Mother Kyre, of course, saw it differently. ‘We have come to terms, my king,’ she corrected, nibbling at her meat as primly as an old mare at a hay-bale.

 

‘Terms?’ Skara stabbed furiously at her own uneaten food. ‘My father died to hold Bail’s Point, and you’ve given its key to Grandmother Wexen without a blow struck. You’ve promised the High King’s warriors free passage across our land!
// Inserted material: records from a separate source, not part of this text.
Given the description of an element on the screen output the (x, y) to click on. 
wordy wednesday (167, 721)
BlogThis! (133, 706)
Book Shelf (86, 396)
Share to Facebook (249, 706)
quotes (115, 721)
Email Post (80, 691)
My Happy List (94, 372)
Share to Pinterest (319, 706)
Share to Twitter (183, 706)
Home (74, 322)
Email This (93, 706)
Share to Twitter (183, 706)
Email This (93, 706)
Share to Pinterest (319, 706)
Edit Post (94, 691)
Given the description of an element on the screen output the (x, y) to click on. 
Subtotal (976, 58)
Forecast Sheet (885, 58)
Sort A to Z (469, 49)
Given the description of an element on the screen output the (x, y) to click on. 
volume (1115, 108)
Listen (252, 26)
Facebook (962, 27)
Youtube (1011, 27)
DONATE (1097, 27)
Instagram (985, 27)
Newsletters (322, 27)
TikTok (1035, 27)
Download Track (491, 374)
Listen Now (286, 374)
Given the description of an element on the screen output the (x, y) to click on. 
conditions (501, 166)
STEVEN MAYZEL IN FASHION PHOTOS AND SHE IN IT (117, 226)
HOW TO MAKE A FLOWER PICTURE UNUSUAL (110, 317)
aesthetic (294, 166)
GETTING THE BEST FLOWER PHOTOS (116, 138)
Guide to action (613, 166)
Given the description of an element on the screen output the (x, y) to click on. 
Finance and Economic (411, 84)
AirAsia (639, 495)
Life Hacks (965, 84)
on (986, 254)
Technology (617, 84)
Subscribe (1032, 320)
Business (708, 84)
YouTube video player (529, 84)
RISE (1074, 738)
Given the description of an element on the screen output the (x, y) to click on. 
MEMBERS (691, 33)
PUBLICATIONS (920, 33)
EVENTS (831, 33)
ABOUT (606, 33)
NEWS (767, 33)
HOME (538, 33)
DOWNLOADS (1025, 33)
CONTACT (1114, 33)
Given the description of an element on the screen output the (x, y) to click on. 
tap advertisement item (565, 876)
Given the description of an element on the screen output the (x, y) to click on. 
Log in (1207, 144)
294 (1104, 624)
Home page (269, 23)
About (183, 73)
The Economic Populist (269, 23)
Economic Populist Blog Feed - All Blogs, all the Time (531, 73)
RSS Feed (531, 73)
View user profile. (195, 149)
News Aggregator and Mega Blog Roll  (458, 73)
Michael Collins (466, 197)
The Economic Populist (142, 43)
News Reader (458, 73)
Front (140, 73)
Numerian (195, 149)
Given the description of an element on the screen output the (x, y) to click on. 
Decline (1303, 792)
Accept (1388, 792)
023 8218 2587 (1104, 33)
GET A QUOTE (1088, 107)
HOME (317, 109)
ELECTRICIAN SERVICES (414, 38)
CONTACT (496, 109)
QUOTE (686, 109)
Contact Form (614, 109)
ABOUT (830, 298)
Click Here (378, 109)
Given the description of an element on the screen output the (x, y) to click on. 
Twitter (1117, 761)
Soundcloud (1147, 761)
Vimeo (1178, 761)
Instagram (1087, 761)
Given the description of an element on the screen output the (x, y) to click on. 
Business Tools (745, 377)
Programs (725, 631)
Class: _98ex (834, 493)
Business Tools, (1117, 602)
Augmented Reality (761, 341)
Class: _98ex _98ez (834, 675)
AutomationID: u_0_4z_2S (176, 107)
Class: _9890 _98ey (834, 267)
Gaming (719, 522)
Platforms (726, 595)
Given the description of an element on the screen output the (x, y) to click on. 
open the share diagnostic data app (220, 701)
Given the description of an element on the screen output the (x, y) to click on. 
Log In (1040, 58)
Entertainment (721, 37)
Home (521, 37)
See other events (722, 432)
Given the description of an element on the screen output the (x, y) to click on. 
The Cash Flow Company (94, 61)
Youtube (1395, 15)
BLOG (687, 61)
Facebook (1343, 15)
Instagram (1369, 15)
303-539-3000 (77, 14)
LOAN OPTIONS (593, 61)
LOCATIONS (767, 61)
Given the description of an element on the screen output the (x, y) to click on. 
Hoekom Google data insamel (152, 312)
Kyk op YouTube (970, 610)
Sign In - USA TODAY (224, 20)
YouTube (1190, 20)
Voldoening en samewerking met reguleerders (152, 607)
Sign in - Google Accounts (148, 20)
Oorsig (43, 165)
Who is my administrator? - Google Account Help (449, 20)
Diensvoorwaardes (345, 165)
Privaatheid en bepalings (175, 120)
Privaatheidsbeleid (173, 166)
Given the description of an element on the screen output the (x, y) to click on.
What do you think “lost” would look like?’

 

Mother Kyre turned her gaze on Skara with the usual infuriating calmness. ‘Your grandfather dead in his howe, the women of Yaletoft weeping over the corpses of their sons, this hall made ashes and you, princess, wearing a slave’s collar shackled to the High King’s chair. That is what I think “lost” would look like. Which is why I say come to terms.’

 

Stripped of his pride, King Fynn sagged like a sail without a mast. Skara had always thought her grandfather as unconquerable as Father Earth. She could not bear to see him like this. Or perhaps she could not bear to see how childish her belief in him had been.

 

She watched him swill down more ale, and belch, and toss his gilded cup aside to be refilled. ‘What do you say, Blue Jenner?’

 

‘In such royal company as this, my king, as little as I can.’

 

Blue Jenner was a shifty old beggar, more raider than trader, his face as crudely chiselled, weathered and cracked as an old prow-beast. Had Skara been in charge he would not have been allowed on her docks, let alone at her high table.

 

Mother Kyre, of course, saw it differently. ‘A captain is like a king, but of a ship rather than a country. Your experience might benefit Princess Skara.’

 

The indignity of it. ‘A lesson in politics from a pirate,’ Skara muttered to herself, ‘and not even a successful one.’

 

‘Don’t mumble. How many hours have I spent teaching you the proper way for a princess to speak? For a queen to speak?’ Mother Kyre raised her chin and made her voice echo effortlessly from the rafters. ‘If you judge your thoughts worth hearing, pronounce them proudly, push them to every corner of the chamber, fill the hall with your hopes and desires and make every listener share them! If you are ashamed of your thoughts, better to leave a silence. A smile costs nothing. You were saying?’

 

‘Well …’ Blue Jenner scratched at the few grey hairs still clinging to his weather-spotted scalp, evidently a place unknown to combs. ‘Grandmother Wexen’s crushed the rebellion in the Lowlands.’

 

‘With the help of this dog of hers, Bright Yilling, who worships no god but Death.’ Skara’s grandfather snatched up his cup while the thrall was still pouring, ale spilling across the table. ‘They say he lined the road to Skekenhouse with hanged men.’

 

‘The High King’s eyes turn north,’ Jenner went on. ‘He’s keen to bring Uthil and Grom-gil-Gorm to heel and Throvenland …’

 

‘Is in the way,’ finished Mother Kyre. ‘Don’t slouch, Skara, it is unseemly.’

 

Skara scowled, but she wriggled her shoulders up the chair a little anyway, closer to the board-stiff, neck-stretched, horribly unnatural pose the minister approved of. Sit as if you have a knife to your throat, she always said. The role of a princess is not to be comfortable.

 

‘I’m a man used to living free, and I’m no lover of Grandmother Wexen, or her One God, or her taxes, or her rules.’ Blue Jenner rubbed mournfully at his lopsided jaw. ‘But when Mother Sea whips up the storm, a captain does what he must to save what he can. Freedom’s worth nothing to the dead. Pride’s worth little even to the living.’

 

‘Wise words.’ Mother Kyre wagged her finger at Skara. ‘The beaten can win tomorrow. The dead have lost forever.’